By TIM EVANS/Rantoul Press general manager
“A day of reckoning in Illinois is upon us. We’ll need to make some very, very difficult decisions,” State Rep. Chad Hays (R-104) told Rantoul Area Chamber of Commerce members last Tuesday at a special gathering at Hardy’s Reindeer Ranch in rural Rantoul.
Hays, a freshman legislator, said he’s been proud of what he and some of his peers have accomplished in his first year in replacing longtime veteran Bill Black.
“I do think the people involved do want things to be better,” Hays said, although noting the state has had year after year of mismanagement that has led to a deficit that keeps climbing and a government that can’t afford to provide the public services that have become the norm.
Chamber Executive Director Chris Kaler opened the meeting by talking about how Rantoul is “beginning to reshape our community,” and said the business community should be proud of what the village has accomplished.
“I ask each and every one of you to become an ambassador for your community,” Kaler said, noting the good news message about Rantoul “has to come from us.”

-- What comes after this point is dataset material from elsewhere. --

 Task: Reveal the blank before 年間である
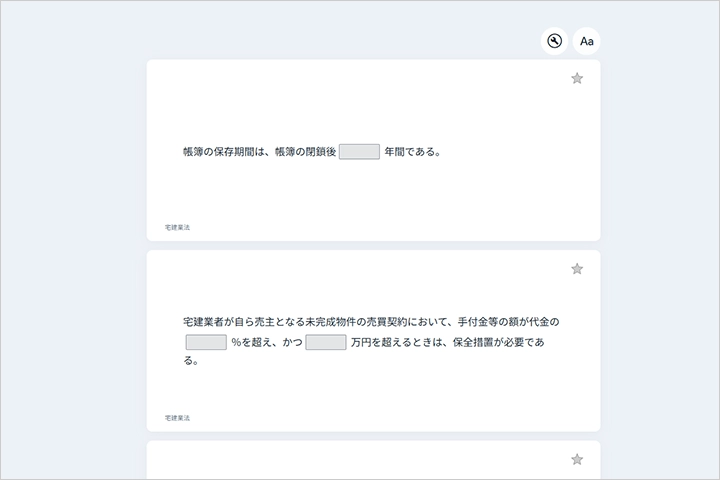(359, 152)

Hays called Rantoul “a model for Springfield,” complimenting the fact the village is able to “live within their means.”
He said when he was mayor of Catlin he helped balance the village budget eight straight years.
“I thought that was the norm,” he said. “I thought everybody did that. I didn’t know any different.”
He called what’s happened in Rantoul “remarkable,” noting the community is doing some things most community wouldn’t even consider.
Hays said one of the first things he had to deal with in Springfield was to fight off the largest proposed tax increase in history. He said he voted against it because “I didn’t think we had the appropriate road map for Illinois, pointing out a poor credit rating in comparison to other states.”
“For the first time in a decade, we budgeted to a conservative and realistic number and stuck to it.”
He said for the first time in 20 years, the legislators sent a budget to the appropriations committee.
“I certainly didn’t agree with all the budget decisions that were made,” Hays said.
He said education took hits with the six months of nonpayments to regional superintendents of schools, withholding school transportation funding and falling behind on overall educational funding.
“How many of you could work for six months without being paid?” Hays questioned, referring to the regional superintendents of schools.
He said the worst part was that there was “no game plan” by Gov. Pat Quinn when he cut their pay. Hays said the good news was that these people finally did get their pay but at the expense of local funds to counties and municipalities.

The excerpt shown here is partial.